▸ Page excerpt

● ● ● ●

Mike Dolan
The fabled “bond vigilantes” and “currency cops” have yet to really push back on Donald Trump’s agenda, leaving anxious equities as the only financial market countering the U.S. president’s new economics.
Enter the “stock troopers”.
The Trump team has progressed to economic trench warfare this week, with the president doubling down on Canadian tariffs just the biggest stock meltdown since his inauguration. But plunging equities could yet shift his policy calculus.
Not only has Mr. Trump routinely identified the stock market as a critical measure of his success in the past, but the precipitous loss of market value this month could undermine the confidence of rich American families sensitive to the “wealth effect” and critical to aggregate consumption and growth.
Mr. Trump and his deputies attempted to face down the skirmish and economic risks last weekend, passing off the turbulence as a temporary, inevitable hiccup given the scope of their radical policy change.
Perhaps the most telling Trump comment in the unfolding battle was: “I’m not even looking at the stock market.”
This nonchalant vie–coming from a president who previously used U.S. equities as a policy weather vane–unsurprisingly spooked investors.
Many had assumed they had a “Trump put”, essentially the willingness of the new administration to slow down or pull back on its disruptive tariff and spending agenda if stock markets balked.
Back in his State of the Union address to Congress in February 2020, Mr. Trump said of the stock market: “All of those millions of people with 401(k)s and pensions are doing far better than they have ever done before with increases of 60, 70, 80, 90 and 100% and even more.”
So far, the president has yet to acknowledge the reversal of some of that paper wealth, despite the 8-12% losses posted by three key Wall Street indexes since he was sworn back into office in January–with a loss of some $5 trillion in total market value.
High and rising
But with business confidence draining amid tariff and jobs uncertainty, including among traditionally pro-Trump small business, investors at home and abroad smell big trouble. Wall Street and global investment houses are rushing to downgrade recommended weightings in U.S. equity and cutting U.S. growth forecasts to boot.
“Uncertainty is high and rising on Main Street, and for many reasons,” said Bill Dunkelberg, Chief Economist at the National Federation of Independent Business (NFIB), whose February sentiment survey posted its third straight decline last month.
Big global investors fear the potential inflationary effects of Trump’s trade, business and diplomatic upheavals. This should be alarming for the president, given the politically toxic impact of high inflation on the previous administration of Joe Biden.

● ● ● ●

▸ Records
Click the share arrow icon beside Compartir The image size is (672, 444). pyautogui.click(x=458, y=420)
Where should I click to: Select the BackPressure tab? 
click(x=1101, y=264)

● ● ● ●

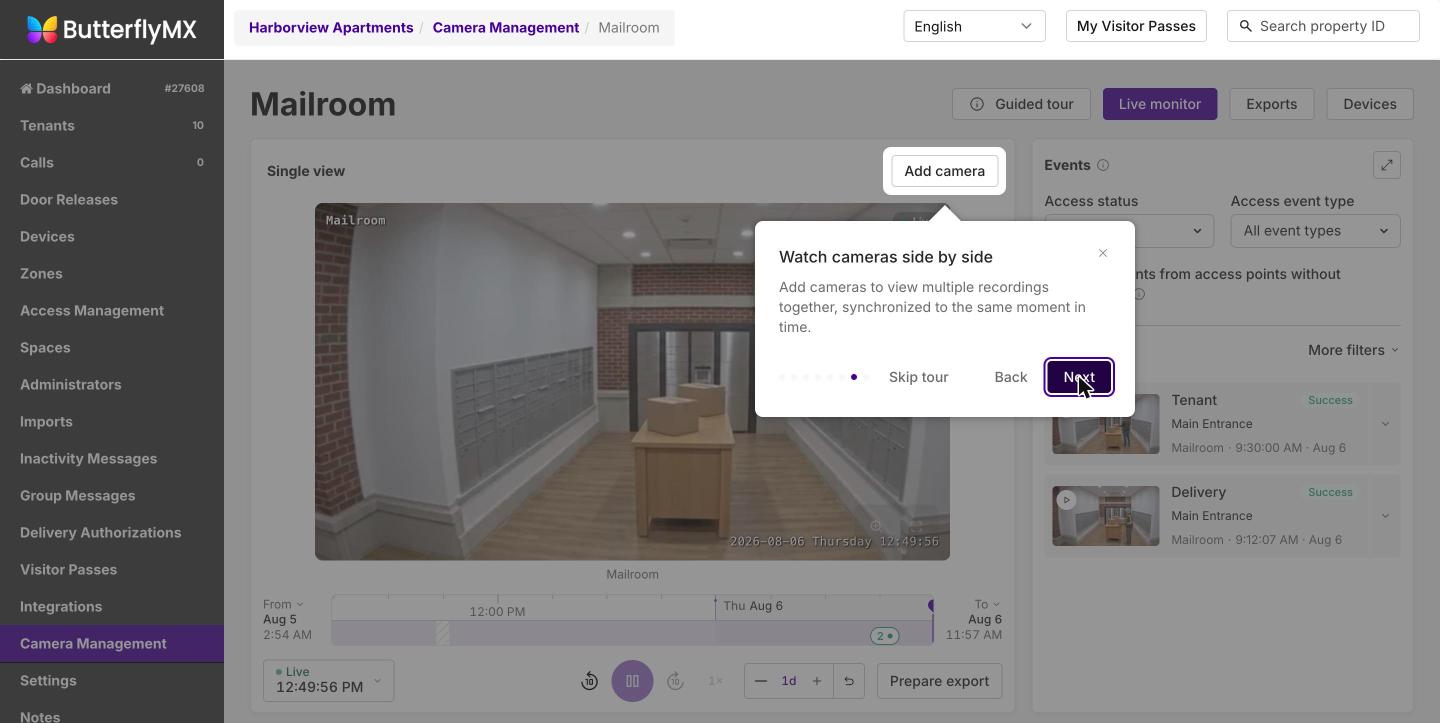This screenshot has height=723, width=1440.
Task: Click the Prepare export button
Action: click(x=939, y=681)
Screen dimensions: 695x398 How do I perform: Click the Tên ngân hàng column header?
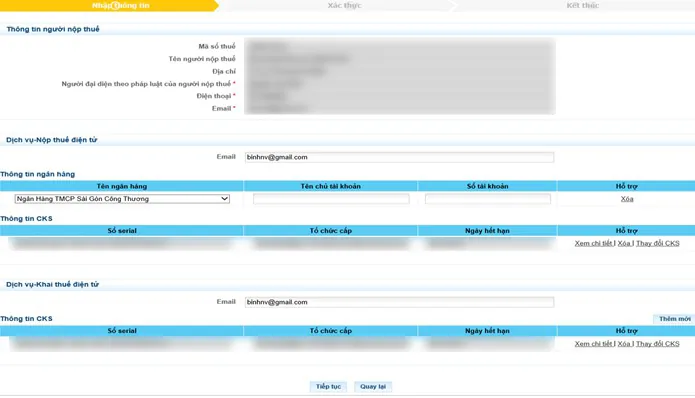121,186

● ● ● ●

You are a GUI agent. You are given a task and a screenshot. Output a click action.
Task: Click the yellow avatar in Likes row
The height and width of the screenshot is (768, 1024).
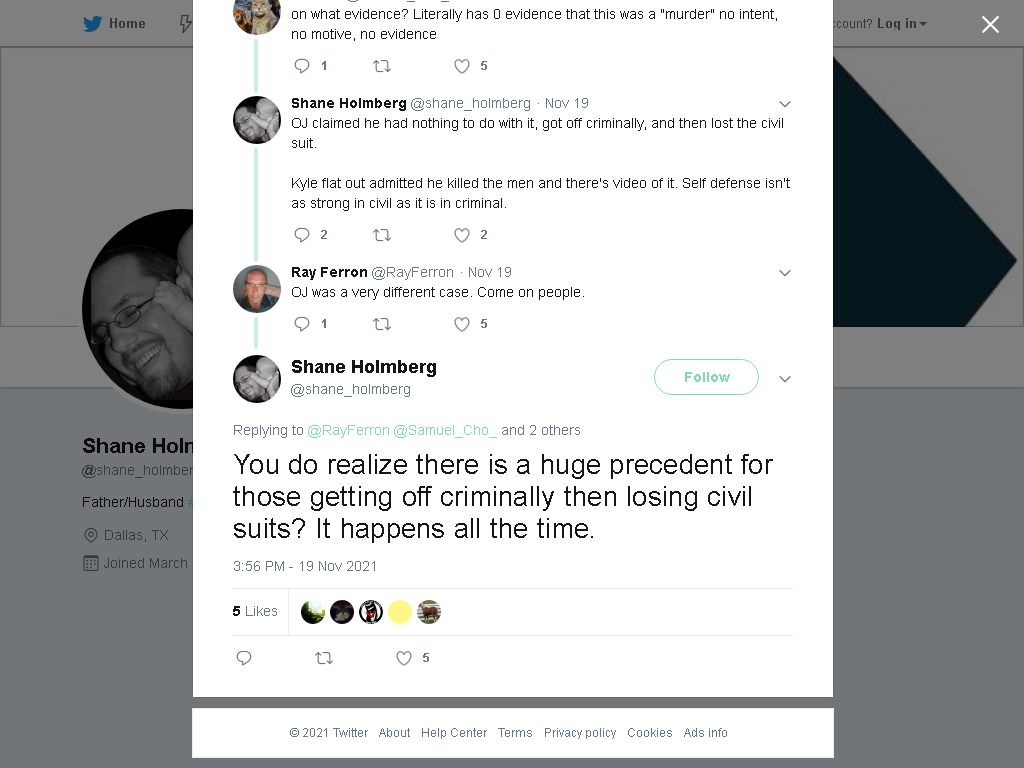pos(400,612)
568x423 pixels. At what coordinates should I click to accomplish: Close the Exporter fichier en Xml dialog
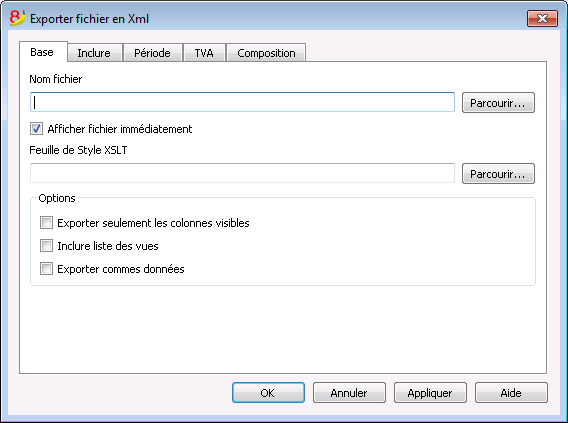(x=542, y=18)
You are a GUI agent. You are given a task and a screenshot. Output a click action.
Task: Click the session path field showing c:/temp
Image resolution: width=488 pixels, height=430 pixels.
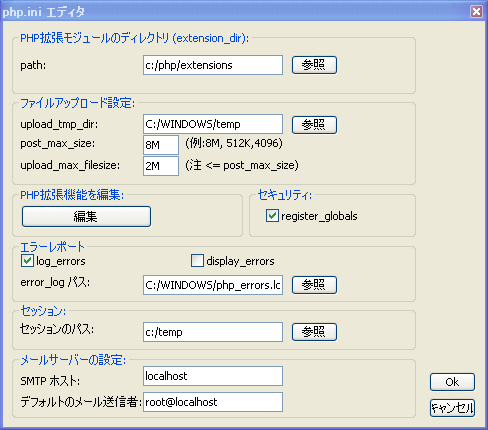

● ● ● ●

▸ Required work
1. Return, word for word, the passage of the stock-market column that begins at the words "So far, the" and stops after the words "decline last month.".
2. Translate this sentence from the stock-market column into Spanish: "Perhaps the most telling Trump comment in the unfolding battle was: “I’m not even looking at the stock market.”"
3. For each statement, answer yes or no according to the stock-market column, and quote the words of the column that decide it.
(a) Three key Wall Street indexes have lost 8-12% since Trump was sworn back into office in January.
(b) The NFIB's February sentiment survey posted its first decline.
(c) Trump's State of the Union address to Congress took place in February 2020.

▸ Answers provided
1.
So far, the president has yet to acknowledge the reversal of some of that paper wealth, despite the 8-12% losses posted by three key Wall Street indexes since he was sworn back into office in January–with a loss of some $5 trillion in total market value.
High and rising
But with business confidence draining amid tariff and jobs uncertainty, including among traditionally pro-Trump small business, investors at home and abroad smell big trouble. Wall Street and global investment houses are rushing to downgrade recommended weightings in U.S. equity and cutting U.S. growth forecasts to boot.
“Uncertainty is high and rising on Main Street, and for many reasons,” said Bill Dunkelberg, Chief Economist at the National Federation of Independent Business (NFIB), whose February sentiment survey posted its third straight decline last month.

2. Quizás el comentario más revelador de Trump en la batalla en curso fue: «Ni siquiera estoy mirando el mercado de valores».

3.
(a) Yes: "the 8-12% losses posted by three key Wall Street indexes since he was sworn back into office in January"
(b) No: "whose February sentiment survey posted its third straight decline last month"
(c) Yes: "Back in his State of the Union address to Congress in February 2020"